Ashram’s would be identified with whichever development agency or NGO had made their creation ‘possible’, the result of ‘assistance’ and ‘intervention’ by foreign or foreign-trained engineers, NGO workers, and others importing material and designs for the construction of the homes and schools.

Food would not be grown locally, but provided through aid, increasing or decreasing depending upon the harvests in Europe and North America.  What local production of food there is would have to be changed to accord to the latest guidelines and scientific methods of agricultural production, including genetically modified crops, herbicides, pesticides, etc., and other techniques developed in universities, research institutes, and laboratories in the First World.  Agricultural tools would have to be imported or given as tied-aid, replacing wooden tools and instruments with tractors and modern machinery.

The Young India would be published with appropriate reference to “generous support from….”, and would receive funding only upon the condition that it was not seen to be to critical, radical, or in any way questioning or threatening the over-all interests of those providing “support” (therefore, if funding were to be received from the British Foreign and Commonwealth Office or from the colonial authority, the paper and its articles could not be seen to be critical to Britain or the colonial authority).

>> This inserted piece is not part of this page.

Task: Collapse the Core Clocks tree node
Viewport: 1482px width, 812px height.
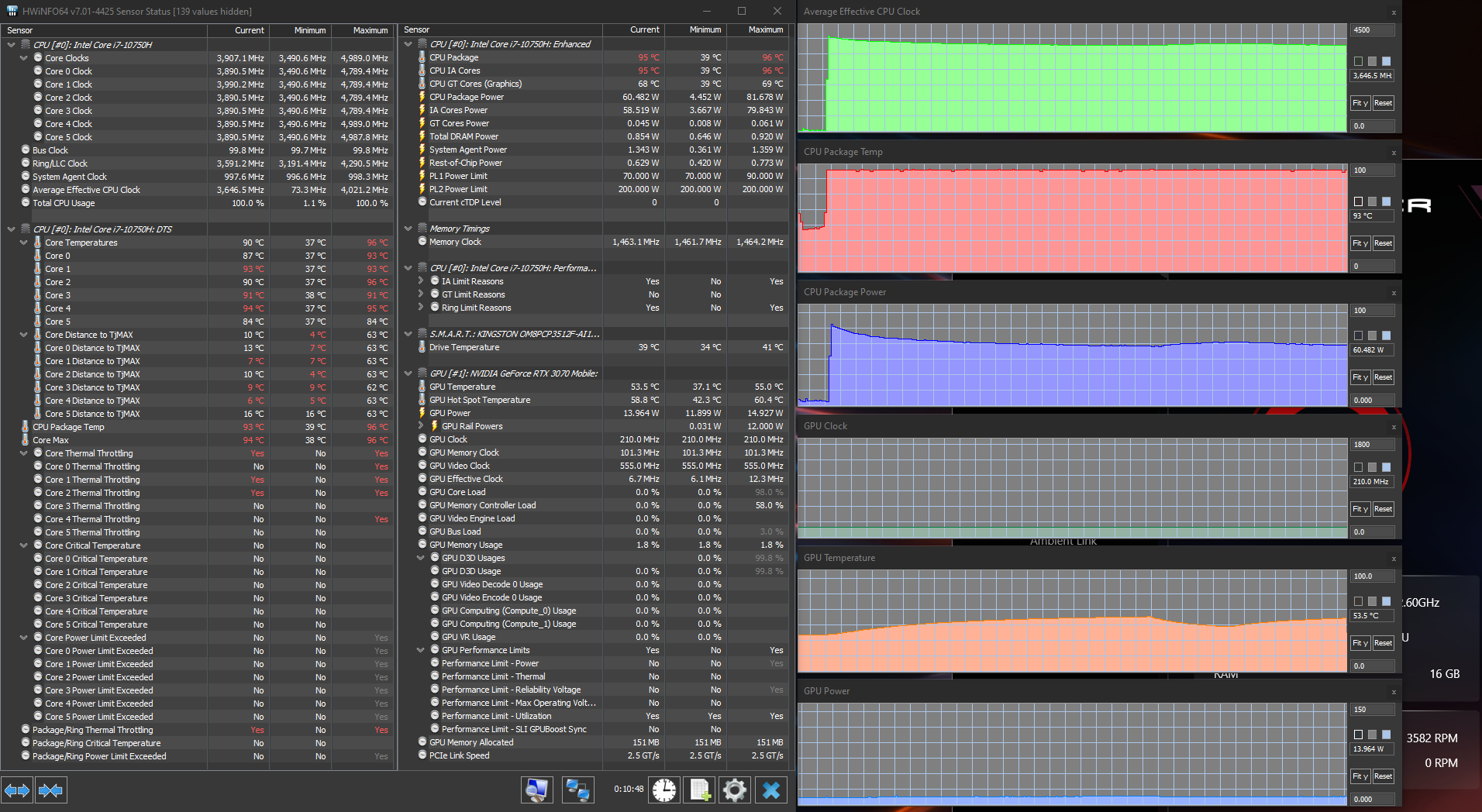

To strengthen their chances of success and the work for democratisation and human rights, foreign trainers would be brought in, and Gandhi and other Indians would be brought to universities and training centres in Great Britain and other parts of Europe and North America, to receive the same wonderful education in governance, democracy, human rights, civil liberties and freedom, as those governing in the name of the empire, preparing them, on a micro-level, to repeat la mission civilisatrice and to carry the white man’s burden within their own communities and villages.

The spinning wheel, and home-spun cloth would be replaced with factories and manufacturing to strengthen “social development,” ‘improving the living-standards of the poor,’ and incorporating them into the global economy.

And India, would still be a part of the Empire today.